Red Flags and Risk Factors When Evaluating Custodians
The gold IRA industry has a documented history of aggressive sales tactics, misleading fee disclosures, and overpriced product markups. Identifying red flags before transferring retirement funds is an essential due diligence step. Several patterns consistently appear in consumer complaints filed with the Consumer Financial Protection Bureau, Better Business Bureau, and state securities regulators.
Pressure tactics including artificial urgency (“prices are going up tomorrow”), claims that the U.S. dollar is about to collapse, and guarantees of returns are all warning signs. No legitimate custodian or dealer can guarantee investment returns on precious metals. IRS-approved custodians are specifically prohibited from providing investment advice in most cases, as they are administrative entities rather than registered investment advisors.
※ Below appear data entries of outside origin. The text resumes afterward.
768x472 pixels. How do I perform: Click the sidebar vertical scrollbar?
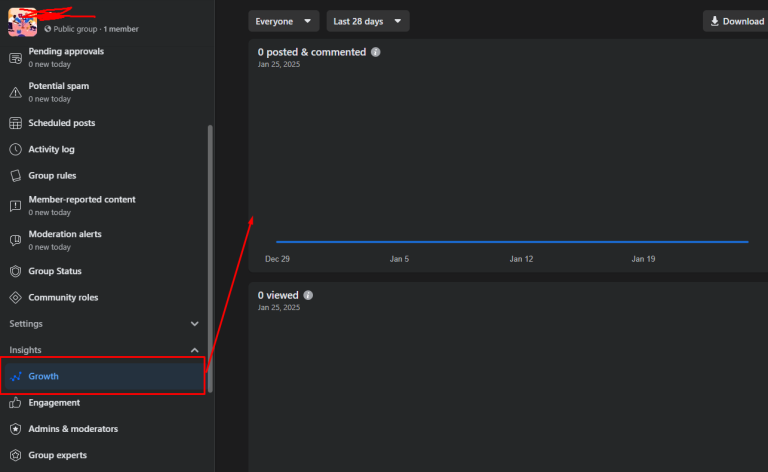tap(210, 259)
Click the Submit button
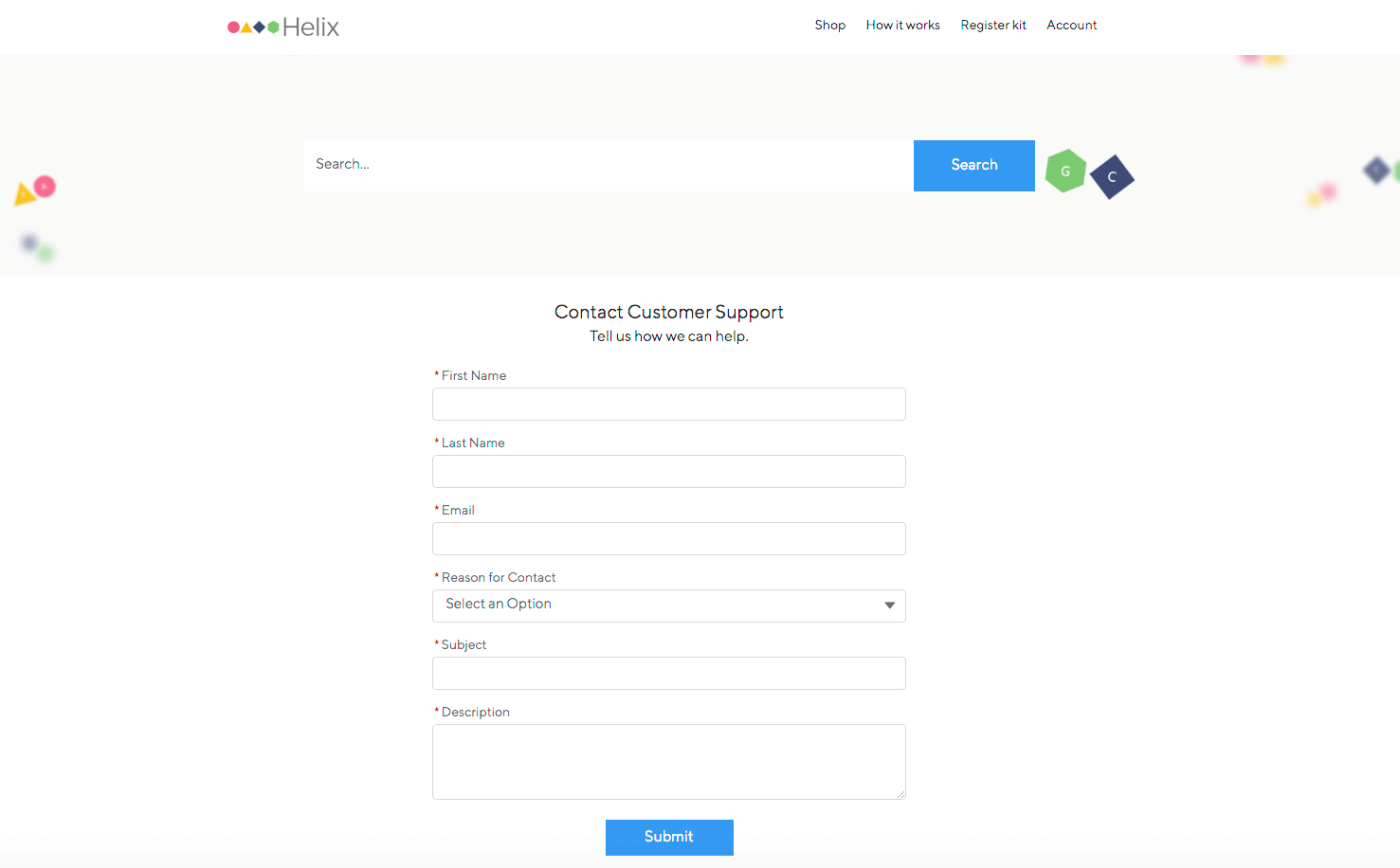 (x=669, y=837)
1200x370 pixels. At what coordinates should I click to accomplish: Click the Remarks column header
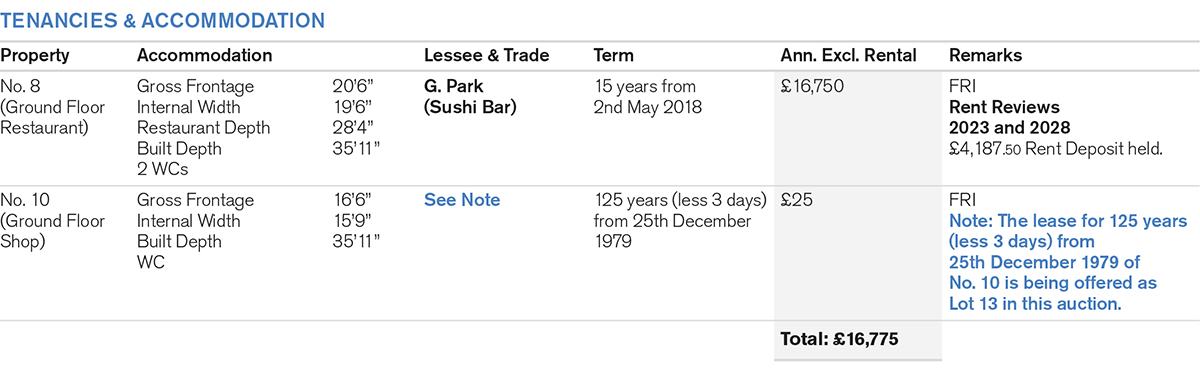click(985, 56)
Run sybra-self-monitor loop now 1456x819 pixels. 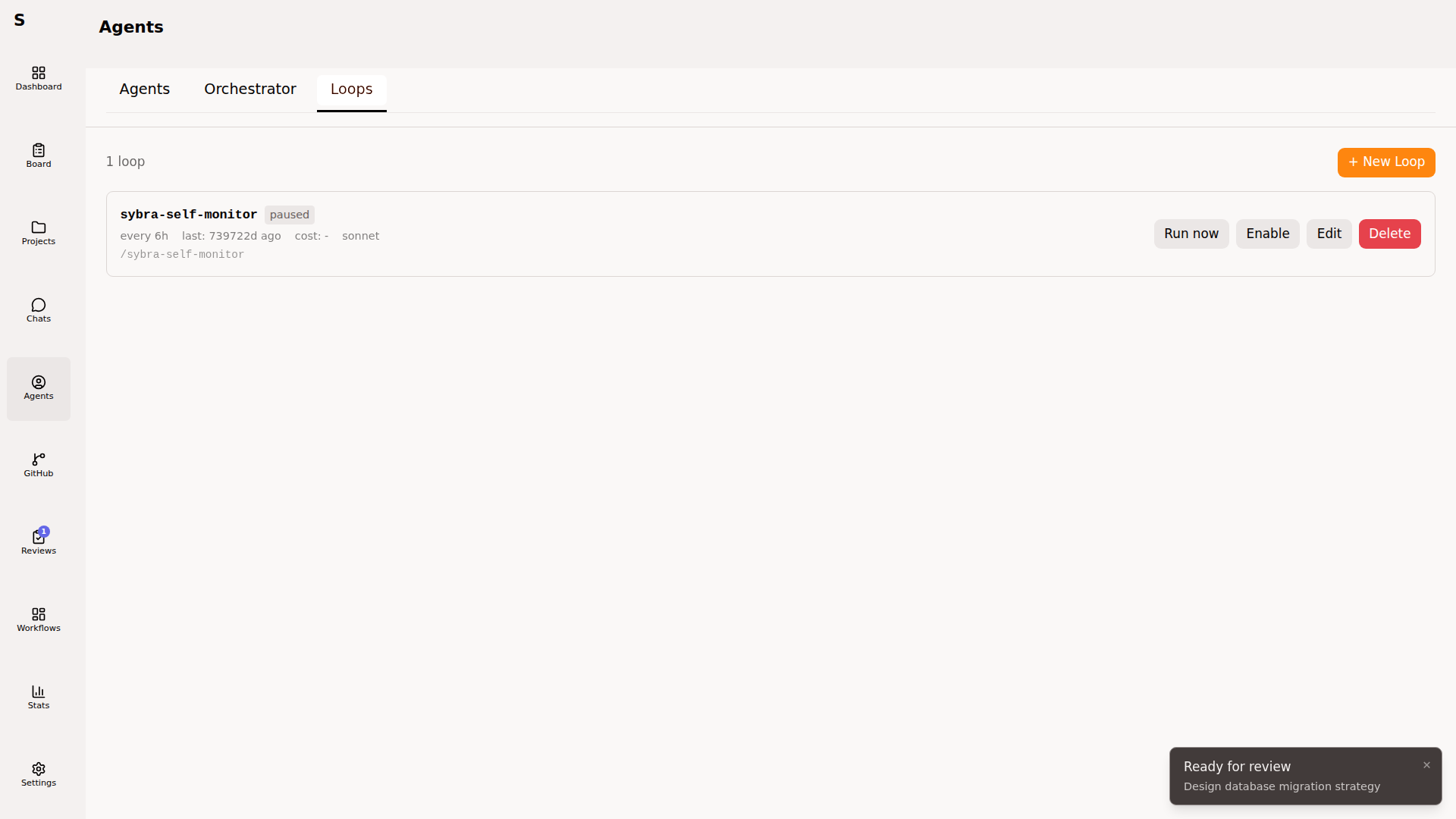coord(1191,234)
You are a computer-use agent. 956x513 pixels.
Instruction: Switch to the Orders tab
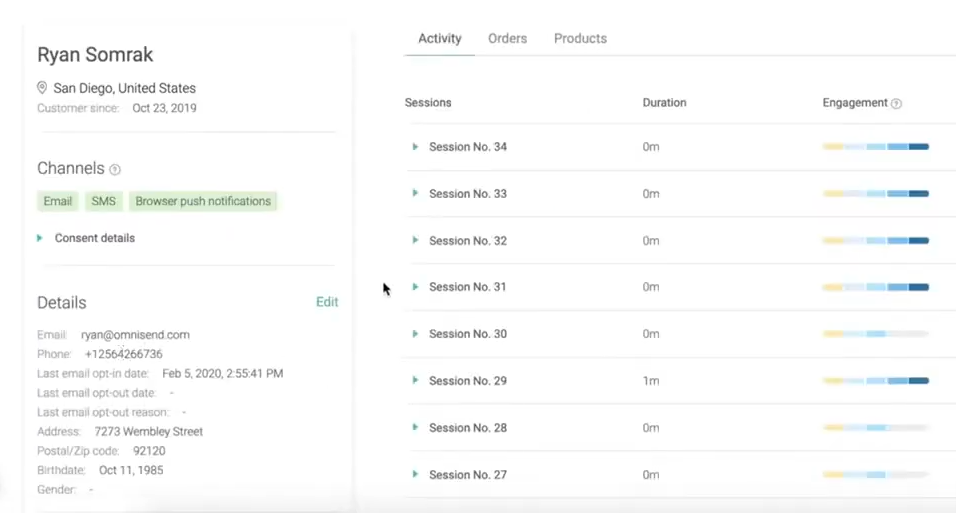click(x=507, y=38)
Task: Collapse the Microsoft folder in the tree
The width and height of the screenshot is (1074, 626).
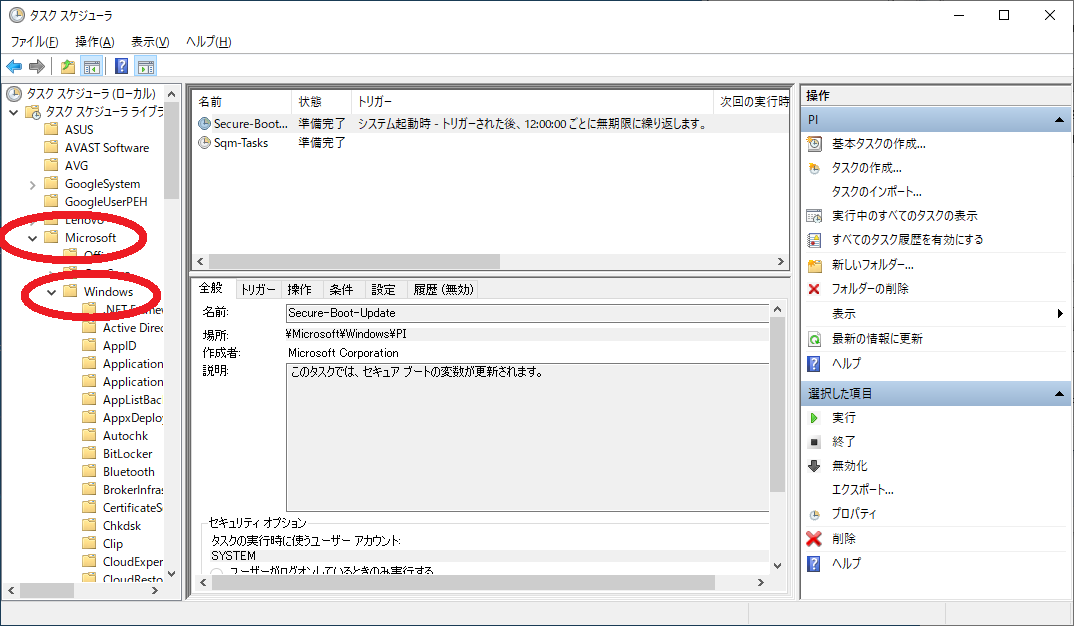Action: [33, 238]
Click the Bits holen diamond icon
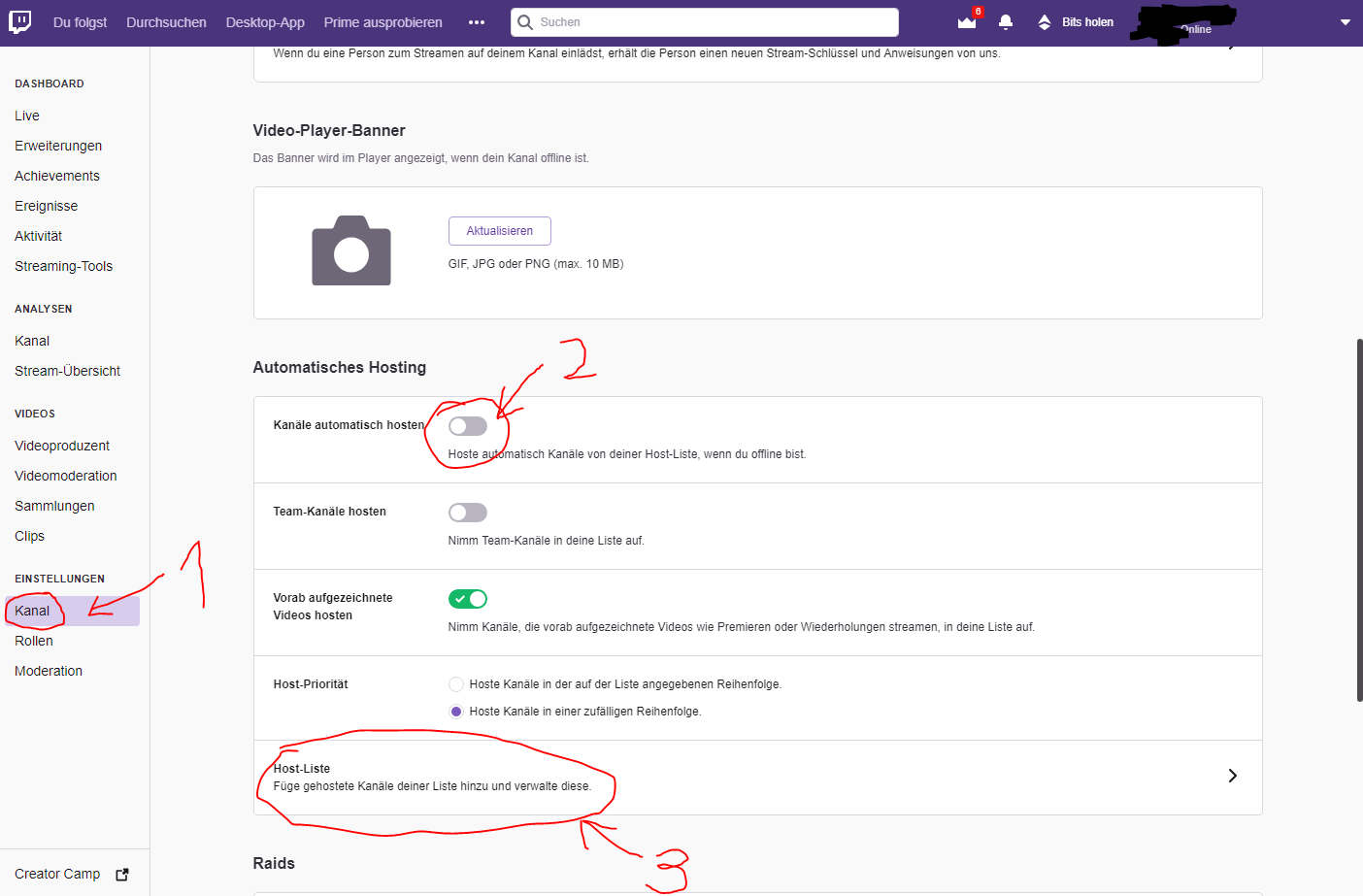 pyautogui.click(x=1043, y=21)
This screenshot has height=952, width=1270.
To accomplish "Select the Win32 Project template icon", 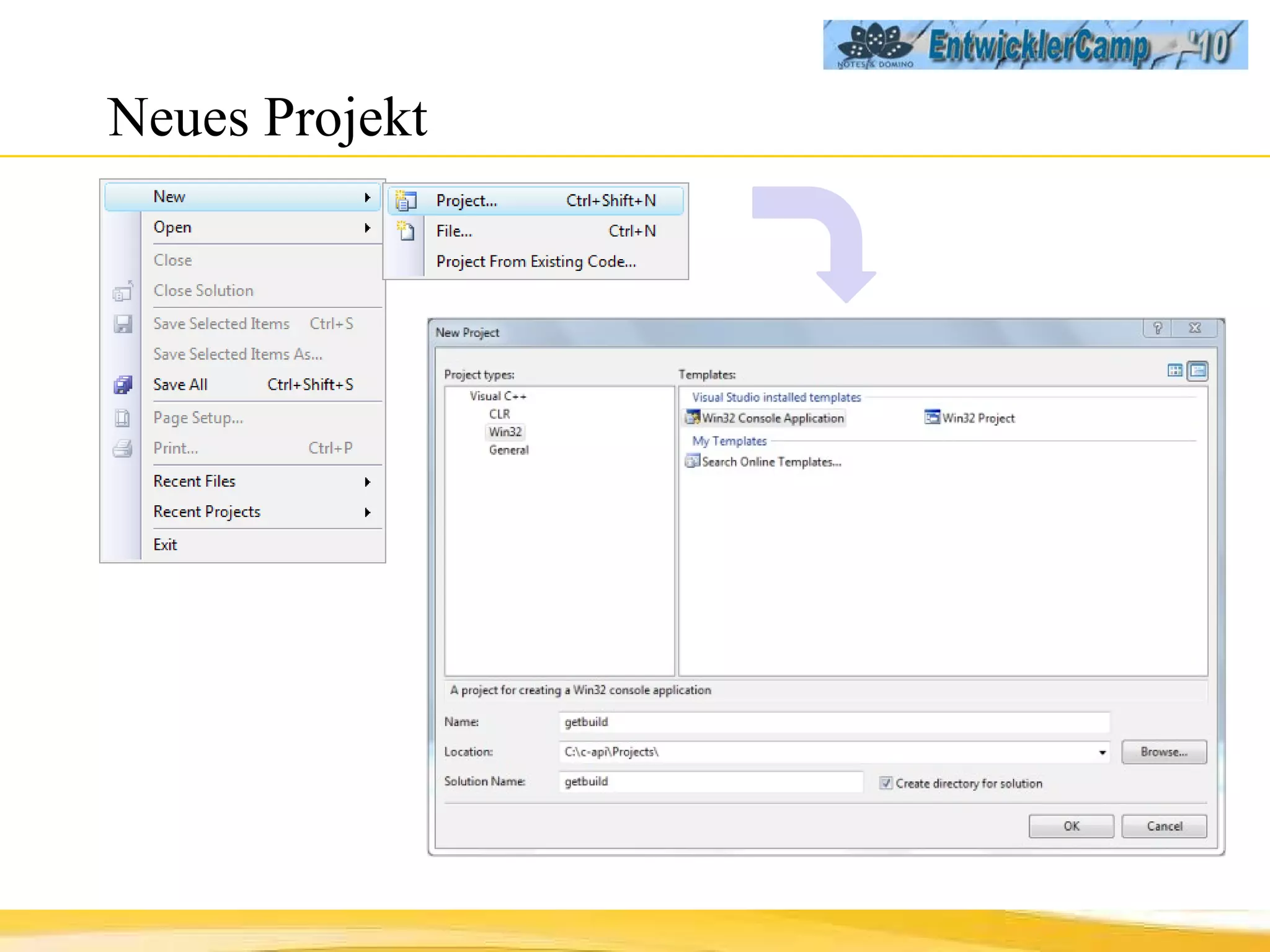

Fee opacity is a consistent problem. Some custodians bundle multiple fees — account setup, wire transfer, storage, insurance, transaction, and liquidation fees — in ways that make total cost comparisons difficult. Request a complete, written fee schedule covering every fee that could apply over a 10-year holding period before opening an account.
Home storage IRA schemes represent a particularly dangerous category of red flags. Promoters occasionally market “home storage” or “checkbook IRA LLC” structures as legal methods of keeping IRA gold at home. The IRS has repeatedly challenged these arrangements. In most cases, personal possession of IRA metals is treated as a distribution, triggering full income tax on the distribution amount plus a 10% penalty if the investor is under age 59½. The IRS has issued guidance specifically warning taxpayers about self-directed IRA promoters who claim personal storage is permissible for standard IRAs.
Numismatic coin recommendations are another red flag. Dealers sometimes steer investors toward rare or collectible coins with high markups and commissions, framing them as better “investments.” Numismatic coins are not only potentially non-qualifying for IRA purposes — they are also far more difficult to liquidate at fair value compared to standard bullion products with transparent spot-based pricing.